KabarBaik.co, Banyuwangi – Pemerintah Kabupaten Banyuwangi menyiapkan skema konsinyasi atau jual titip produk UMKM di toko retail modern sebagai langkah memperluas pasar pelaku usaha lokal di tengah kebijakan pembatasan jam operasional toko berjejaring.
Asisten Pemerintahan dan Kesejahteraan Rakyat Kabupaten Banyuwangi, M.Y Bramuda, mengatakan skema ini menjadi salah satu opsi kontribusi toko modern terhadap daerah, selain melalui CSR atau sumbangan pihak ketiga.
Menurut Bramuda, dalam waktu dekat pemkab akan mempertemukan pelaku UMKM dengan pihak toko modern agar produk lokal Banyuwangi bisa masuk ke jaringan retail melalui pola konsinyasi.
“Pemda hanya memfasilitasi. Skema konsinyasi bayar satu atau dua minggu nanti biar dibicarakan,” kata Bramuda, Kamis (9/4).
Ia menjelaskan, sebelum dipasarkan, produk UMKM akan melalui proses kurasi oleh Pemkab Banyuwangi agar memenuhi standar kelayakan jual di toko modern.

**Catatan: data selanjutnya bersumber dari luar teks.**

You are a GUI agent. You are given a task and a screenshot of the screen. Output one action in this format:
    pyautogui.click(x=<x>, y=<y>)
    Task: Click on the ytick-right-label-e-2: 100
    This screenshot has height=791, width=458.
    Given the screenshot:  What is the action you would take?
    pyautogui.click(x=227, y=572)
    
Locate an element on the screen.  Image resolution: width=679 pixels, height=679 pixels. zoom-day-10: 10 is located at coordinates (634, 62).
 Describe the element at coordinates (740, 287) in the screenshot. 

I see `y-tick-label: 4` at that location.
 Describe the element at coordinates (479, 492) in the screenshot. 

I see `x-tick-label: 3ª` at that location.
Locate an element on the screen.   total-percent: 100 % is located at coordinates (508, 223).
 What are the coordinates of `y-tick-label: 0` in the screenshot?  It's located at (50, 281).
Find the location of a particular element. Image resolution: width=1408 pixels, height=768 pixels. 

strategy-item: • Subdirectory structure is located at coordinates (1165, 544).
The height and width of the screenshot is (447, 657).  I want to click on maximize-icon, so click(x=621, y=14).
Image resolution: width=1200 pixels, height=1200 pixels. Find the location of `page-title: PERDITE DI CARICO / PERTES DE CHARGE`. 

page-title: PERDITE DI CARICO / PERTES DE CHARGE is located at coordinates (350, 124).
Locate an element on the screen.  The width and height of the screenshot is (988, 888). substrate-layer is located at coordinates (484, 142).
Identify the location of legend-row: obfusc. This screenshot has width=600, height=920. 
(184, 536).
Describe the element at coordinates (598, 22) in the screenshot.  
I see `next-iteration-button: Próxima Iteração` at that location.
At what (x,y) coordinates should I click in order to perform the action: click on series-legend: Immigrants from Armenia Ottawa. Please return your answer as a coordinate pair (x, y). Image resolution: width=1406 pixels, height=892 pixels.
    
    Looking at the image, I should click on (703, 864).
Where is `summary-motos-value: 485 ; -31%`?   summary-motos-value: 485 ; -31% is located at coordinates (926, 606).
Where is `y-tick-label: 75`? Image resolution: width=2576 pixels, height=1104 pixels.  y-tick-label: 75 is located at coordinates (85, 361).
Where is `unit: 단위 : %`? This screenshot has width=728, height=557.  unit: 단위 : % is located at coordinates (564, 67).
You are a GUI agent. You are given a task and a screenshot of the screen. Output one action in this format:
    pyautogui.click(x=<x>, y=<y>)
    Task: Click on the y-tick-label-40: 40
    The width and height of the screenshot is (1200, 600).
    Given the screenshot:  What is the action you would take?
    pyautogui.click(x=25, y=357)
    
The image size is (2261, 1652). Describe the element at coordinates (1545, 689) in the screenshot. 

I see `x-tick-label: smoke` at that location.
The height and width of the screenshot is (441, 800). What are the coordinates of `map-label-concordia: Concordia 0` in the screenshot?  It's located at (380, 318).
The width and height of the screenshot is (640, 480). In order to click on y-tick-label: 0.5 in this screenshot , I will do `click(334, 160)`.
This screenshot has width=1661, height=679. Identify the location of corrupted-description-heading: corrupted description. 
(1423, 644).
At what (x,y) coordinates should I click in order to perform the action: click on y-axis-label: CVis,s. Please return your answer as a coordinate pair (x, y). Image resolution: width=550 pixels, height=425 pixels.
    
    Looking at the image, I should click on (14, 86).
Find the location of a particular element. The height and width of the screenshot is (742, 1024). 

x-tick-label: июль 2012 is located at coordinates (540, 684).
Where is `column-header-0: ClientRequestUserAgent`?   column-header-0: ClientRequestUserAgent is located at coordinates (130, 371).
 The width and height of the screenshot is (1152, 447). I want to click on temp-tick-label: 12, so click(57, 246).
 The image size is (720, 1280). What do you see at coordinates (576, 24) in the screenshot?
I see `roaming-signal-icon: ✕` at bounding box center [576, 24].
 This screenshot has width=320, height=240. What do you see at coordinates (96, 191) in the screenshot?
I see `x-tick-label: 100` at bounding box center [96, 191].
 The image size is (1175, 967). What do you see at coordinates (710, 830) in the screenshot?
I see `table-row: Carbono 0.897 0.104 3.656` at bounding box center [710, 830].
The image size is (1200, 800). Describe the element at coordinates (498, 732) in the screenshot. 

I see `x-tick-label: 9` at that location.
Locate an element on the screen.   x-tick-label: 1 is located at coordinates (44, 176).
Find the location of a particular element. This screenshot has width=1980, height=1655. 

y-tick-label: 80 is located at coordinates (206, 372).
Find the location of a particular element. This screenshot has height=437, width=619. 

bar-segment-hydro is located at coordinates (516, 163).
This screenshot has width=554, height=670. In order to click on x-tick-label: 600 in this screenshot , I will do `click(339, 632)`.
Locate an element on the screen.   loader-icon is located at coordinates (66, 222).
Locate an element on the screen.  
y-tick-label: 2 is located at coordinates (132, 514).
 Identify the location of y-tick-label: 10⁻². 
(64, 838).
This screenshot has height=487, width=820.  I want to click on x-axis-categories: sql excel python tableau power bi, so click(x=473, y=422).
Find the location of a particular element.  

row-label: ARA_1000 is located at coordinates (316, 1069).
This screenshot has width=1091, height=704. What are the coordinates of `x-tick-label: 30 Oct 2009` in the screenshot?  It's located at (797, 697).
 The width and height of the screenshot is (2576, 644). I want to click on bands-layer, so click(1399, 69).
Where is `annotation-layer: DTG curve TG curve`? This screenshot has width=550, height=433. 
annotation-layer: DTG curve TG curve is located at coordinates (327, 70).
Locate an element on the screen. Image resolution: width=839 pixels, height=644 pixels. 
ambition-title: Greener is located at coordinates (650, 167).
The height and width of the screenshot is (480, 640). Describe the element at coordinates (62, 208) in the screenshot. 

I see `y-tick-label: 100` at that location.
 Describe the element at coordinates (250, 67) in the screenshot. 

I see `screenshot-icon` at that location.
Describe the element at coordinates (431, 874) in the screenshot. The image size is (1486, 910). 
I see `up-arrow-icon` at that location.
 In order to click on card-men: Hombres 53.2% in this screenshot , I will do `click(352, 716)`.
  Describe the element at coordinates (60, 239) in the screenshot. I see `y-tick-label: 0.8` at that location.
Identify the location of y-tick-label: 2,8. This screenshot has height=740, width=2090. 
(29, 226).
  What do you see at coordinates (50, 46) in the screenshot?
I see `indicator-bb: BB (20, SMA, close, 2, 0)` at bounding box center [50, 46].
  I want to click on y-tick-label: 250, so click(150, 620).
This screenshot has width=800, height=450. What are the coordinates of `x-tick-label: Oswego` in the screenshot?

Bram mengungkapkan fakta bahwa toko modern tak menghasilkan pendapatan asli daerah (PAD). Makanya skema konsinyasi disiapkan.
“Toko modern tidak membayar pajak ke daerah dan belum berkontribusi ke PAD Banyuwangi,” kata Bramuda.
Bramuda mengurai bahwa pajak yang dibayarkan toko modern adalah Pajak Penghasilan (PPh) yang disetorkan ke pemerintah pusat melalui kantor pajak pratama, bukan badan pendapatan daerah Banyuwangi.
Sesuai ketentuan perundang-undangan, usaha retail tidak dikenakan pajak daerah.
Namun demikian, karena sektor usaha tersebut telah menghasilkan pendapatan di Banyuwangi, maka pemerintah daerah mendorong kontribusi dari toko modern untuk PAD Banyuwangi.
“Mereka siap berkontribusi untuk PAD Banyuwangi dan formatnya akan kita diskusikan bersama,” ujarnya.